Both the gluteal and the quadriceps are
muscles of locomotion, so absorption in ambulant patients is equally good at
either site, but the quadriceps has an
edge over the gluteal. The gluteal region is more likely to be covered in
considerable fat, so the needle is more likely to deposit the drugs in adipose
tissue and produce a tender lump that disappears more slowly, compromising
sitting and lying on the back, activities very common with patients. If the
lump develops into an injection abscess, so much the worse for the patient.
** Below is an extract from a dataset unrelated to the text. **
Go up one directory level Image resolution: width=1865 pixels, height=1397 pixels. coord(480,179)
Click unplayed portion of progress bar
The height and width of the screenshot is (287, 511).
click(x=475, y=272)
The dice is indeed heavily loaded
against gluteal injections, but the site is so established in the medical
culture that the majority of doctors and nurses do not for a moment consider
using any other site for first choice, and patient become apprehensive when the
thigh is preferred. I have to often coax patient before they agree to the
quadriceps site. Perhaps the time has come for the medical profession to
seriously consider changing this culture.